_Work required_
Can you retype every one of the records below, line for line and without a single change?

(Word and element location records)

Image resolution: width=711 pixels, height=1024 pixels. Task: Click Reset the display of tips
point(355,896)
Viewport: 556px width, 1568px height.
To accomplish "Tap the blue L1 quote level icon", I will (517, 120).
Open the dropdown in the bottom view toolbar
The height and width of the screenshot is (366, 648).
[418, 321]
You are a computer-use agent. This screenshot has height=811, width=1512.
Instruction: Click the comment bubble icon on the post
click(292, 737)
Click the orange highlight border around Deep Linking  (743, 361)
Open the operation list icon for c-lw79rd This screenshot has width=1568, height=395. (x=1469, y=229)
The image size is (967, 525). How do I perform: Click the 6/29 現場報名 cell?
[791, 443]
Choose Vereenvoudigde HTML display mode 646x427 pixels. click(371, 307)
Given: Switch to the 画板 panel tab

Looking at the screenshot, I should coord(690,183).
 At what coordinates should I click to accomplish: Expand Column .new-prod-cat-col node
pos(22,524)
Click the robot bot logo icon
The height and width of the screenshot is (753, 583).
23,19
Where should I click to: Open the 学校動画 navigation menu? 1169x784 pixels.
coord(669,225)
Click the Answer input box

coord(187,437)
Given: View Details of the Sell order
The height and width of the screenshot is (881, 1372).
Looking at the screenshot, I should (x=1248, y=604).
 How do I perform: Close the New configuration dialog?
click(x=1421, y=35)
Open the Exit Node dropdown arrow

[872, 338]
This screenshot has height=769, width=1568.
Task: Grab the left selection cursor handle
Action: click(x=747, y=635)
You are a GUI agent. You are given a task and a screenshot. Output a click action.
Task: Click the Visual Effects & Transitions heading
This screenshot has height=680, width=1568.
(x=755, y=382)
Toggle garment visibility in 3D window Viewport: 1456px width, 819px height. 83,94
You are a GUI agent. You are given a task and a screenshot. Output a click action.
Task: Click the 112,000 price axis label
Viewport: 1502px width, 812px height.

_Result for this exercise_
Image resolution: width=711 pixels, height=1024 pixels. Task: Click Reset the display of tips
point(355,896)
Viewport: 556px width, 1568px height.
To accomplish "Tap the blue L1 quote level icon", I will (517, 120).
Open the dropdown in the bottom view toolbar
The height and width of the screenshot is (366, 648).
[418, 321]
You are a computer-use agent. This screenshot has height=811, width=1512.
Instruction: Click the comment bubble icon on the post
click(292, 737)
Click the orange highlight border around Deep Linking  (743, 361)
Open the operation list icon for c-lw79rd This screenshot has width=1568, height=395. (x=1469, y=229)
The image size is (967, 525). How do I perform: Click the 6/29 現場報名 cell?
[791, 443]
Choose Vereenvoudigde HTML display mode 646x427 pixels. click(371, 307)
Given: Switch to the 画板 panel tab

Looking at the screenshot, I should coord(690,183).
 At what coordinates should I click to accomplish: Expand Column .new-prod-cat-col node
pos(22,524)
Click the robot bot logo icon
The height and width of the screenshot is (753, 583).
23,19
Where should I click to: Open the 学校動画 navigation menu? 1169x784 pixels.
coord(669,225)
Click the Answer input box

coord(187,437)
Given: View Details of the Sell order
The height and width of the screenshot is (881, 1372).
Looking at the screenshot, I should (x=1248, y=604).
 How do I perform: Close the New configuration dialog?
click(x=1421, y=35)
Open the Exit Node dropdown arrow

[872, 338]
This screenshot has height=769, width=1568.
Task: Grab the left selection cursor handle
Action: click(x=747, y=635)
You are a GUI agent. You are given a task and a screenshot. Output a click action.
Task: Click the Visual Effects & Transitions heading
This screenshot has height=680, width=1568.
(x=755, y=382)
Toggle garment visibility in 3D window Viewport: 1456px width, 819px height. 83,94
You are a GUI agent. You are given a task and a screenshot. Output a click action.
Task: Click the 112,000 price axis label
Viewport: 1502px width, 812px height.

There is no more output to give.